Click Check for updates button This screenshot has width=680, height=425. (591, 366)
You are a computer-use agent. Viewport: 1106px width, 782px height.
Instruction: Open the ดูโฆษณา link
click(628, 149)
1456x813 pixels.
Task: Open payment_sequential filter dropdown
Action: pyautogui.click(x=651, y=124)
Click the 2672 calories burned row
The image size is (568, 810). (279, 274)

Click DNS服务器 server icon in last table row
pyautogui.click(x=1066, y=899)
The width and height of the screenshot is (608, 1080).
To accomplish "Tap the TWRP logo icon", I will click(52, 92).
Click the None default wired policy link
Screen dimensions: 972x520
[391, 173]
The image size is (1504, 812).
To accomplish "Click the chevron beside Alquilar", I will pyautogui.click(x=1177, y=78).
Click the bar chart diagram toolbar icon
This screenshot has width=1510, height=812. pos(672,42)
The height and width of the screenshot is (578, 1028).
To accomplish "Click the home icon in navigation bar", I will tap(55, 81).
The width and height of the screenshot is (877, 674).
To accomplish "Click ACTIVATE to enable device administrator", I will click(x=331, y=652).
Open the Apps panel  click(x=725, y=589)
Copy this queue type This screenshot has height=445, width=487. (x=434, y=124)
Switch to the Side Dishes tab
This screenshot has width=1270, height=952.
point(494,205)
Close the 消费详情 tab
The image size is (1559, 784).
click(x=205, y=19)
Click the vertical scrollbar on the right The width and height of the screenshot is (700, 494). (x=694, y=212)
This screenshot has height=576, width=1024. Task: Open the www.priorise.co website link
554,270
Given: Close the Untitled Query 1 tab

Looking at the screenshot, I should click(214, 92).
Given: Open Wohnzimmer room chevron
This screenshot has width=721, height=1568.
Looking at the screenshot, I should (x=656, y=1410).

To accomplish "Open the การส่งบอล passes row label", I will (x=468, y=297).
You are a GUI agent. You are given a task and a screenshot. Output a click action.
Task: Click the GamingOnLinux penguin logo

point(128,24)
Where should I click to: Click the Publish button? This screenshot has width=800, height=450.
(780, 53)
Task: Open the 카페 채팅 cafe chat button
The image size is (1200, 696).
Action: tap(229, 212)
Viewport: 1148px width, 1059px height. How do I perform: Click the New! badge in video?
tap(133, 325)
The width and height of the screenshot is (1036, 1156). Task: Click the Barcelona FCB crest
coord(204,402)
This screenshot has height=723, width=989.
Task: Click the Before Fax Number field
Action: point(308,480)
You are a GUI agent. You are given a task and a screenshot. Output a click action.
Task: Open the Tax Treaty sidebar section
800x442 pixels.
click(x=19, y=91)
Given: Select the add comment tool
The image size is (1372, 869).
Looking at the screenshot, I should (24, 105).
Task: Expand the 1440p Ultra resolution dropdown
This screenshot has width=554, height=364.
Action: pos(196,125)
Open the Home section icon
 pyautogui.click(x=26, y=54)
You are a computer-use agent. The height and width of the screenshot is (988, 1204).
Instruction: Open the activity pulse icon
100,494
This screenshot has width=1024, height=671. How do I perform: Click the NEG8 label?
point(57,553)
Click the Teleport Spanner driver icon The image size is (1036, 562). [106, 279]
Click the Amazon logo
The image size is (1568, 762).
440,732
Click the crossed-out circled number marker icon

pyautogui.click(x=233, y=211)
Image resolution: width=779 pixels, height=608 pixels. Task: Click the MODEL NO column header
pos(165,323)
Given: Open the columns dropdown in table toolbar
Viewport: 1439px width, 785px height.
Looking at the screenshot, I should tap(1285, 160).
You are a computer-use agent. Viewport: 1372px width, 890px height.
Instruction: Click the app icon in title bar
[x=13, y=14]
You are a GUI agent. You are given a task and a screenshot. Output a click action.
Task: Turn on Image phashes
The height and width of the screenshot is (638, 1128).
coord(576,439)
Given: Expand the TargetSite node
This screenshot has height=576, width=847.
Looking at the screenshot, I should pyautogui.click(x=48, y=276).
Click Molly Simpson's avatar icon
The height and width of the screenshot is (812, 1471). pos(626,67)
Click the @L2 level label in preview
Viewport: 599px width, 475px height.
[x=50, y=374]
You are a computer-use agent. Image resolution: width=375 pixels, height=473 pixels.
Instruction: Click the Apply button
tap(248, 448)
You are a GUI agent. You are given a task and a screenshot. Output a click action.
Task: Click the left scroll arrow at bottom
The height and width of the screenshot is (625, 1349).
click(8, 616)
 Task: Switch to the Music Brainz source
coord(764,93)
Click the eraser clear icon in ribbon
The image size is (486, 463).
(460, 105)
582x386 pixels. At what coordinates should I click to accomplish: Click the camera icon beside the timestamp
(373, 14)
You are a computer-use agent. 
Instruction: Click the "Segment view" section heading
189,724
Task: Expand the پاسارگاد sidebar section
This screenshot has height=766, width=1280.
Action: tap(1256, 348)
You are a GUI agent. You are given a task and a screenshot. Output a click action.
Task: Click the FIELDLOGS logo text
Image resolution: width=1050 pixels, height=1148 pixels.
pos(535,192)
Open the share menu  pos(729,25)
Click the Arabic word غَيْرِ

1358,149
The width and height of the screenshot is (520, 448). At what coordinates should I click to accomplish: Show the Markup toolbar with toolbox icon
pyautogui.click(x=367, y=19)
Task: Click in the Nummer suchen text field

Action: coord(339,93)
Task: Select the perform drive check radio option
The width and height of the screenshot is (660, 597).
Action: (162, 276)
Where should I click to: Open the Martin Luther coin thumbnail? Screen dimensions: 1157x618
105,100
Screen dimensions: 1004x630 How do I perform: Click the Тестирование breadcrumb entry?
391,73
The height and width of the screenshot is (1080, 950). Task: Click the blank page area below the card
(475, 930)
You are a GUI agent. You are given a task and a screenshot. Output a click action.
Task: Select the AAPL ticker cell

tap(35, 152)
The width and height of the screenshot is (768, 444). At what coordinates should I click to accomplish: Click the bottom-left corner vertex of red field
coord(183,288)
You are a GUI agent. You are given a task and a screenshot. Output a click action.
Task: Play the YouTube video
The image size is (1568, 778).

━━━━━━━━━━━━━━━━━━━━━━━━━━━━━━

When you answer, set down the entries above precisely as they read.

Click Check for updates button This screenshot has width=680, height=425. (591, 366)
You are a computer-use agent. Viewport: 1106px width, 782px height.
Instruction: Open the ดูโฆษณา link
click(628, 149)
1456x813 pixels.
Task: Open payment_sequential filter dropdown
Action: pyautogui.click(x=651, y=124)
Click the 2672 calories burned row
The image size is (568, 810). (279, 274)

Click DNS服务器 server icon in last table row
pyautogui.click(x=1066, y=899)
The width and height of the screenshot is (608, 1080).
To accomplish "Tap the TWRP logo icon", I will click(52, 92).
Click the None default wired policy link
Screen dimensions: 972x520
[391, 173]
The image size is (1504, 812).
To accomplish "Click the chevron beside Alquilar", I will pyautogui.click(x=1177, y=78).
Click the bar chart diagram toolbar icon
This screenshot has width=1510, height=812. pos(672,42)
The height and width of the screenshot is (578, 1028).
To accomplish "Click the home icon in navigation bar", I will tap(55, 81).
The width and height of the screenshot is (877, 674).
To accomplish "Click ACTIVATE to enable device administrator", I will click(x=331, y=652).
Open the Apps panel  click(x=725, y=589)
Copy this queue type This screenshot has height=445, width=487. (x=434, y=124)
Switch to the Side Dishes tab
This screenshot has width=1270, height=952.
point(494,205)
Close the 消费详情 tab
The image size is (1559, 784).
click(x=205, y=19)
Click the vertical scrollbar on the right The width and height of the screenshot is (700, 494). (x=694, y=212)
This screenshot has height=576, width=1024. Task: Open the www.priorise.co website link
554,270
Given: Close the Untitled Query 1 tab

Looking at the screenshot, I should click(214, 92).
Given: Open Wohnzimmer room chevron
This screenshot has width=721, height=1568.
Looking at the screenshot, I should (x=656, y=1410).

To accomplish "Open the การส่งบอล passes row label", I will (x=468, y=297).
You are a GUI agent. You are given a task and a screenshot. Output a click action.
Task: Click the GamingOnLinux penguin logo

point(128,24)
Where should I click to: Click the Publish button? This screenshot has width=800, height=450.
(780, 53)
Task: Open the 카페 채팅 cafe chat button
The image size is (1200, 696).
Action: tap(229, 212)
Viewport: 1148px width, 1059px height. How do I perform: Click the New! badge in video?
tap(133, 325)
The width and height of the screenshot is (1036, 1156). Task: Click the Barcelona FCB crest
coord(204,402)
This screenshot has height=723, width=989.
Task: Click the Before Fax Number field
Action: point(308,480)
You are a GUI agent. You are given a task and a screenshot. Output a click action.
Task: Open the Tax Treaty sidebar section
800x442 pixels.
click(x=19, y=91)
Given: Select the add comment tool
The image size is (1372, 869).
Looking at the screenshot, I should (24, 105).
Task: Expand the 1440p Ultra resolution dropdown
This screenshot has width=554, height=364.
Action: pos(196,125)
Open the Home section icon
 pyautogui.click(x=26, y=54)
You are a computer-use agent. The height and width of the screenshot is (988, 1204).
Instruction: Open the activity pulse icon
100,494
This screenshot has width=1024, height=671. How do I perform: Click the NEG8 label?
point(57,553)
Click the Teleport Spanner driver icon The image size is (1036, 562). [106, 279]
Click the Amazon logo
The image size is (1568, 762).
440,732
Click the crossed-out circled number marker icon

pyautogui.click(x=233, y=211)
Image resolution: width=779 pixels, height=608 pixels. Task: Click the MODEL NO column header
pos(165,323)
Given: Open the columns dropdown in table toolbar
Viewport: 1439px width, 785px height.
Looking at the screenshot, I should tap(1285, 160).
You are a computer-use agent. Viewport: 1372px width, 890px height.
Instruction: Click the app icon in title bar
[x=13, y=14]
You are a GUI agent. You are given a task and a screenshot. Output a click action.
Task: Turn on Image phashes
The height and width of the screenshot is (638, 1128).
coord(576,439)
Given: Expand the TargetSite node
This screenshot has height=576, width=847.
Looking at the screenshot, I should pyautogui.click(x=48, y=276).
Click Molly Simpson's avatar icon
The height and width of the screenshot is (812, 1471). pos(626,67)
Click the @L2 level label in preview
Viewport: 599px width, 475px height.
[x=50, y=374]
You are a computer-use agent. Image resolution: width=375 pixels, height=473 pixels.
Instruction: Click the Apply button
tap(248, 448)
You are a GUI agent. You are given a task and a screenshot. Output a click action.
Task: Click the left scroll arrow at bottom
The height and width of the screenshot is (625, 1349).
click(8, 616)
 Task: Switch to the Music Brainz source
coord(764,93)
Click the eraser clear icon in ribbon
The image size is (486, 463).
(460, 105)
582x386 pixels. At what coordinates should I click to accomplish: Click the camera icon beside the timestamp
(373, 14)
You are a computer-use agent. 
Instruction: Click the "Segment view" section heading
189,724
Task: Expand the پاسارگاد sidebar section
This screenshot has height=766, width=1280.
Action: tap(1256, 348)
You are a GUI agent. You are given a task and a screenshot. Output a click action.
Task: Click the FIELDLOGS logo text
Image resolution: width=1050 pixels, height=1148 pixels.
pos(535,192)
Open the share menu  pos(729,25)
Click the Arabic word غَيْرِ

1358,149
The width and height of the screenshot is (520, 448). At what coordinates should I click to accomplish: Show the Markup toolbar with toolbox icon
pyautogui.click(x=367, y=19)
Task: Click in the Nummer suchen text field

Action: coord(339,93)
Task: Select the perform drive check radio option
The width and height of the screenshot is (660, 597).
Action: (162, 276)
Where should I click to: Open the Martin Luther coin thumbnail? Screen dimensions: 1157x618
105,100
Screen dimensions: 1004x630 How do I perform: Click the Тестирование breadcrumb entry?
391,73
The height and width of the screenshot is (1080, 950). Task: Click the blank page area below the card
(475, 930)
You are a GUI agent. You are given a task and a screenshot. Output a click action.
Task: Select the AAPL ticker cell

tap(35, 152)
The width and height of the screenshot is (768, 444). At what coordinates should I click to accomplish: Click the bottom-left corner vertex of red field
coord(183,288)
You are a GUI agent. You are given a task and a screenshot. Output a click action.
Task: Play the YouTube video
The image size is (1568, 778).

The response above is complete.